**Aim of the task**
Copy out the data in full, keeping each line exactly as it reads.
---
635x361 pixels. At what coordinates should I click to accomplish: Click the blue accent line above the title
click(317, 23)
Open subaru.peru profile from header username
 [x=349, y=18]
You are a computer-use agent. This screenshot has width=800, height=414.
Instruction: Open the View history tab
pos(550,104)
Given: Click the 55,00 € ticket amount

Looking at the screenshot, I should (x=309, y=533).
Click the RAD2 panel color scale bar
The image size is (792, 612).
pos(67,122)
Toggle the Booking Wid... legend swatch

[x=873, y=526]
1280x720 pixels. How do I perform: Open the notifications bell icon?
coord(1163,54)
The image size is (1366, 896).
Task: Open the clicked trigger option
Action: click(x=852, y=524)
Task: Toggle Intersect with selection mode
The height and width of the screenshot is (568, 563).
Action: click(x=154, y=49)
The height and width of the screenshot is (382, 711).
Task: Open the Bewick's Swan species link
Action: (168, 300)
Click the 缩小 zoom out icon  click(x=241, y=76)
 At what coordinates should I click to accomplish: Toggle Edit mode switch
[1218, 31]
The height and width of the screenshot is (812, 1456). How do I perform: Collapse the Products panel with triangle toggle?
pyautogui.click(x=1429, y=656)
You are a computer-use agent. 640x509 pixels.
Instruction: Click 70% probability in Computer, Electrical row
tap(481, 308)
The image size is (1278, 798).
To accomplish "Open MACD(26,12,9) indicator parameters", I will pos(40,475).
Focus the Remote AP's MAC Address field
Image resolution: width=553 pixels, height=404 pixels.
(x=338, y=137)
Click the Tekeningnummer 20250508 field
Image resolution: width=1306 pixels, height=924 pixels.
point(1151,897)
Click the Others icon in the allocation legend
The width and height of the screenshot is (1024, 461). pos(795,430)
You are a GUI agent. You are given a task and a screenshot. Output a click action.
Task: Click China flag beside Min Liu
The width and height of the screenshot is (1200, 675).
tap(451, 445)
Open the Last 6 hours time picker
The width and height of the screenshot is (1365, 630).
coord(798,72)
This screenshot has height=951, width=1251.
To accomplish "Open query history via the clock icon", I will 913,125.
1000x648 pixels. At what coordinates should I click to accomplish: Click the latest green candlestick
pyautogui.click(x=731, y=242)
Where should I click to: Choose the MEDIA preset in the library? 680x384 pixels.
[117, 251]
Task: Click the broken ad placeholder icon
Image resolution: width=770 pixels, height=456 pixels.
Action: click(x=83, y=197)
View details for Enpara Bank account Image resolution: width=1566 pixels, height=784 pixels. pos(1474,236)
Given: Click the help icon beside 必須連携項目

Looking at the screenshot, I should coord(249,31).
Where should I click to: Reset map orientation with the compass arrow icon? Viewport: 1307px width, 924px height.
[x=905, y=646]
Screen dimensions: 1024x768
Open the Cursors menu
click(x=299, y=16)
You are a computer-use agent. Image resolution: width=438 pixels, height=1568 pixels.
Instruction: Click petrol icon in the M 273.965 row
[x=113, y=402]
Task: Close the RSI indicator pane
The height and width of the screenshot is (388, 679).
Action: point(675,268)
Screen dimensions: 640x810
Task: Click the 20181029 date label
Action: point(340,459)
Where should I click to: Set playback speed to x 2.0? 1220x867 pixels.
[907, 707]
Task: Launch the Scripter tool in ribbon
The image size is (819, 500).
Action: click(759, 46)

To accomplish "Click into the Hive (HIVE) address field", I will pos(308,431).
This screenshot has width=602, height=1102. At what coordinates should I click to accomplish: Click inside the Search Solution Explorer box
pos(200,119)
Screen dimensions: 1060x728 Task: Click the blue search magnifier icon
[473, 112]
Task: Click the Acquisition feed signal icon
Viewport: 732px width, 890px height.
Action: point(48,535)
---
**Solution for this exercise**
635x361 pixels. At what coordinates should I click to accomplish: Click the blue accent line above the title
click(317, 23)
Open subaru.peru profile from header username
 [x=349, y=18]
You are a computer-use agent. This screenshot has width=800, height=414.
Instruction: Open the View history tab
pos(550,104)
Given: Click the 55,00 € ticket amount

Looking at the screenshot, I should (x=309, y=533).
Click the RAD2 panel color scale bar
The image size is (792, 612).
pos(67,122)
Toggle the Booking Wid... legend swatch

[x=873, y=526]
1280x720 pixels. How do I perform: Open the notifications bell icon?
coord(1163,54)
The image size is (1366, 896).
Task: Open the clicked trigger option
Action: click(x=852, y=524)
Task: Toggle Intersect with selection mode
The height and width of the screenshot is (568, 563).
Action: click(x=154, y=49)
The height and width of the screenshot is (382, 711).
Task: Open the Bewick's Swan species link
Action: (168, 300)
Click the 缩小 zoom out icon  click(x=241, y=76)
 At what coordinates should I click to accomplish: Toggle Edit mode switch
[1218, 31]
The height and width of the screenshot is (812, 1456). How do I perform: Collapse the Products panel with triangle toggle?
pyautogui.click(x=1429, y=656)
You are a computer-use agent. 640x509 pixels.
Instruction: Click 70% probability in Computer, Electrical row
tap(481, 308)
The image size is (1278, 798).
To accomplish "Open MACD(26,12,9) indicator parameters", I will pos(40,475).
Focus the Remote AP's MAC Address field
Image resolution: width=553 pixels, height=404 pixels.
(x=338, y=137)
Click the Tekeningnummer 20250508 field
Image resolution: width=1306 pixels, height=924 pixels.
point(1151,897)
Click the Others icon in the allocation legend
The width and height of the screenshot is (1024, 461). pos(795,430)
You are a GUI agent. You are given a task and a screenshot. Output a click action.
Task: Click China flag beside Min Liu
The width and height of the screenshot is (1200, 675).
tap(451, 445)
Open the Last 6 hours time picker
The width and height of the screenshot is (1365, 630).
coord(798,72)
This screenshot has height=951, width=1251.
To accomplish "Open query history via the clock icon", I will 913,125.
1000x648 pixels. At what coordinates should I click to accomplish: Click the latest green candlestick
pyautogui.click(x=731, y=242)
Where should I click to: Choose the MEDIA preset in the library? 680x384 pixels.
[117, 251]
Task: Click the broken ad placeholder icon
Image resolution: width=770 pixels, height=456 pixels.
Action: click(x=83, y=197)
View details for Enpara Bank account Image resolution: width=1566 pixels, height=784 pixels. pos(1474,236)
Given: Click the help icon beside 必須連携項目

Looking at the screenshot, I should coord(249,31).
Where should I click to: Reset map orientation with the compass arrow icon? Viewport: 1307px width, 924px height.
[x=905, y=646]
Screen dimensions: 1024x768
Open the Cursors menu
click(x=299, y=16)
You are a computer-use agent. Image resolution: width=438 pixels, height=1568 pixels.
Instruction: Click petrol icon in the M 273.965 row
[x=113, y=402]
Task: Close the RSI indicator pane
The height and width of the screenshot is (388, 679).
Action: point(675,268)
Screen dimensions: 640x810
Task: Click the 20181029 date label
Action: point(340,459)
Where should I click to: Set playback speed to x 2.0? 1220x867 pixels.
[907, 707]
Task: Launch the Scripter tool in ribbon
The image size is (819, 500).
Action: click(759, 46)

To accomplish "Click into the Hive (HIVE) address field", I will pos(308,431).
This screenshot has width=602, height=1102. At what coordinates should I click to accomplish: Click inside the Search Solution Explorer box
pos(200,119)
Screen dimensions: 1060x728 Task: Click the blue search magnifier icon
[473, 112]
Task: Click the Acquisition feed signal icon
Viewport: 732px width, 890px height.
Action: point(48,535)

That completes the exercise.